* _WHAT IS ASKED_:
(1) Answer these questions about the fake rock build thread:
(a) What does lizard wizard say the green stuff is?
(b) What does lizard wizard say a few bits could have done with a bit more of?
(c) What is still on when all the lights are off?
(2) Write out, word for word, the part of the fake rock build thread that opens with the words containing "# double fake" and closes with "(Jul 28, 2009)".
(3) Can you pick up the forum thread about the double fake rock build and continue it from where it stops?

* _SOURCE EXTRACT_:
# double fake rock build finally finished(pics)



## lizard wizard (Jun 9, 2009)

finally finished it yeeeee,,wot ya all reckon


----------



## Carlos (Jul 28, 2009)

Awesum matey!!!


----------



## lizard wizard (Jun 9, 2009)

cheers buddy


----------



## auntiesocial84 (Oct 7, 2009)

wow thats brilliant. i wudnt put my telly there tho, id miss all me soaps cos id be watchin what the reps were doin lol


----------



## lizard wizard (Jun 9, 2009)

lol,,ye i know wot you mean its cool tho when all the lights are off and just the blue led"s are on


----------



## Mik3F (Feb 6, 2010)

looks very good mate


----------



## cacoonkitty (Aug 10, 2008)

whats the green stuff?? looks good. x


----------



## lizard wizard (Jun 9, 2009)

cacoonkitty said:


> whats the green stuff?? looks good. x


 
rubber backed astro turf its easy to remove and air dries in about twenty mins


----------



## simonandjoni (Oct 23, 2009)

that looks very smart, top job!! :2thumb:


----------



## lizard wizard (Jun 9, 2009)

theres a few bits that could have done with a bit more blow torching,but hey thats life,i enjoyed building this one


----------



## lizard wizard (Jun 9, 2009)

Carlos said:


> Awesum matey!!!


 
cheers mate: victory:


----------



## osouthlondon (Feb 8, 2010)

lizard wizard said:


> rubber backed astro turf its easy to remove and air dries in about twenty mins


Where do you get that from mate?

* _DATA ENTRIES_:
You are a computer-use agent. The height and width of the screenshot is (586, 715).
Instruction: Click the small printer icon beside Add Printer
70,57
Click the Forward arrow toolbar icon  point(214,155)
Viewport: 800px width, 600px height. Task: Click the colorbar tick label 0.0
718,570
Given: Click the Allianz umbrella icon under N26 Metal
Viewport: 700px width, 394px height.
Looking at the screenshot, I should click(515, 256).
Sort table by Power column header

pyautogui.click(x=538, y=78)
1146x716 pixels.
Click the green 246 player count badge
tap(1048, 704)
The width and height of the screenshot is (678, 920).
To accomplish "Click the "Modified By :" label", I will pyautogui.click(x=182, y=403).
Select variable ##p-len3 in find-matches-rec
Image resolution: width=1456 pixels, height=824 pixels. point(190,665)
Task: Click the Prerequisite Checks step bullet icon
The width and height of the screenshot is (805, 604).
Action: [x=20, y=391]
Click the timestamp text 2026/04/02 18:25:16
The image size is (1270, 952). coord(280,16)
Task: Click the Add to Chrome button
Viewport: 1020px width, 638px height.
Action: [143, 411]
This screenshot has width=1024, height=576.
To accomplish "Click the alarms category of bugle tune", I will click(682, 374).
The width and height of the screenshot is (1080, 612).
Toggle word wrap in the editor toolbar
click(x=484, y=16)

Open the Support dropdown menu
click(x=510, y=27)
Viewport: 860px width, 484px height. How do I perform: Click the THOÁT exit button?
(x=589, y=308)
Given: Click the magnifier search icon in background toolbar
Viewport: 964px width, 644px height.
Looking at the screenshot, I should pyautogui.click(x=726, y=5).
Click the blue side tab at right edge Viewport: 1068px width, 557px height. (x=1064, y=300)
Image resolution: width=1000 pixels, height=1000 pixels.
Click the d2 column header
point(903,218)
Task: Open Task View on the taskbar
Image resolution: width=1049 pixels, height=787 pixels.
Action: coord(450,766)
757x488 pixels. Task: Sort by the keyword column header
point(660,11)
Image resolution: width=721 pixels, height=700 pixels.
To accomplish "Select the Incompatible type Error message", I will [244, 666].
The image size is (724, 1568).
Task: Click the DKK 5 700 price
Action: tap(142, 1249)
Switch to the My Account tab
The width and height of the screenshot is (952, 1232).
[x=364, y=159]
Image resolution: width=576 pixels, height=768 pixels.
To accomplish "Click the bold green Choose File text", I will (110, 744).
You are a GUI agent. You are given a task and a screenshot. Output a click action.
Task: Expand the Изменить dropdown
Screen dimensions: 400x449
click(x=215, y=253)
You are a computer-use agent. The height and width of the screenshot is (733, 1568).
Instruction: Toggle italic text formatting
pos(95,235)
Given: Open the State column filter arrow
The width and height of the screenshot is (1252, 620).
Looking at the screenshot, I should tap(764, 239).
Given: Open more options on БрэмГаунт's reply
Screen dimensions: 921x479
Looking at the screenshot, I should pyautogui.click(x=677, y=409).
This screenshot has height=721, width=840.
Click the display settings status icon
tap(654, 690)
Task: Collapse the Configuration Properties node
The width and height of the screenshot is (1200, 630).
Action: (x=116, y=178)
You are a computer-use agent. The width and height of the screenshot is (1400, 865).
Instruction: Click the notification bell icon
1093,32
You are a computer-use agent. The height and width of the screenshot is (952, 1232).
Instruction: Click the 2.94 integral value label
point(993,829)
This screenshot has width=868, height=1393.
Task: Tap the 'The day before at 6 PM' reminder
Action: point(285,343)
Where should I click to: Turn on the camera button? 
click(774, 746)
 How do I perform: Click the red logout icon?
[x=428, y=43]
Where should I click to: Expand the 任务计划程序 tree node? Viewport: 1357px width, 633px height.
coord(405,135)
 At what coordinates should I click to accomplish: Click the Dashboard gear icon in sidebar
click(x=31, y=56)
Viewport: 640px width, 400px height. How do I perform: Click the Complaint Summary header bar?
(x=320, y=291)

* _ANSWERS IN ORDER_:
(1)
(a) Rubber-backed astro turf.
(b) Blow torching.
(c) The blue LEDs.

(2)
# double fake rock build finally finished(pics)



## lizard wizard (Jun 9, 2009)

finally finished it yeeeee,,wot ya all reckon


----------



## Carlos (Jul 28, 2009)

(3)
----------



## lizard wizard (Jun 9, 2009)

Its on ebay alot of people use it on there decking


----------



## garethwilliams (Jan 16, 2010)

thay look very good mate i like the blue at nite


----------



## Pendragon (Dec 8, 2008)

Hey mate,

Looking good : victory:

Jay


----------



## riley165 (Dec 8, 2009)

*ello fella*

like what you done there mate! :2thumb:


----------



## lizard wizard (Jun 9, 2009)

cheers dude


----------



## Shiver (Apr 6, 2009)

I like it.. 

Indiana Jones for reptiles..
:no1:


----------



## garethwilliams (Jan 16, 2010)

i have been to lizard wizards house thay are stunning vivs and look better than in the pics :no1:


----------



## RastaMaster (Apr 9, 2010)

omg amazing !!! i am gonna try an get round the wife to let me do some diy now lol


----------



## michaelc92 (Jan 27, 2010)

BRILLIANT :2thumb:

love the blue as well.

ive been thinking about doing my own fake background, hmmm might steal some of your ideas :devil:


----------



## lizard wizard (Jun 9, 2009)

michaelc92 said:


> BRILLIANT :2thumb:
> 
> love the blue as well.
> 
> ive been thinking about doing my own fake background, hmmm might steal some of your ideas :devil:


feel free lol no copyright lol


----------



## hibbo (Oct 13, 2009)

good job 
looks cool in blue


----------



## mikerout (May 29, 2010)

hay, dude, thanks for the viv and leo's, they have settled in very well. =] here is the morph i could not pin point. sorry its not a good pic, she would not sit still, lol, pm me if you can.


----------



## dimebag66 (May 28, 2010)

wow that looks really good


----------



## KaneDragon (Feb 20, 2010)

Looks mint mate, what you keeping in them?


----------



## ch4dg (Jul 24, 2008)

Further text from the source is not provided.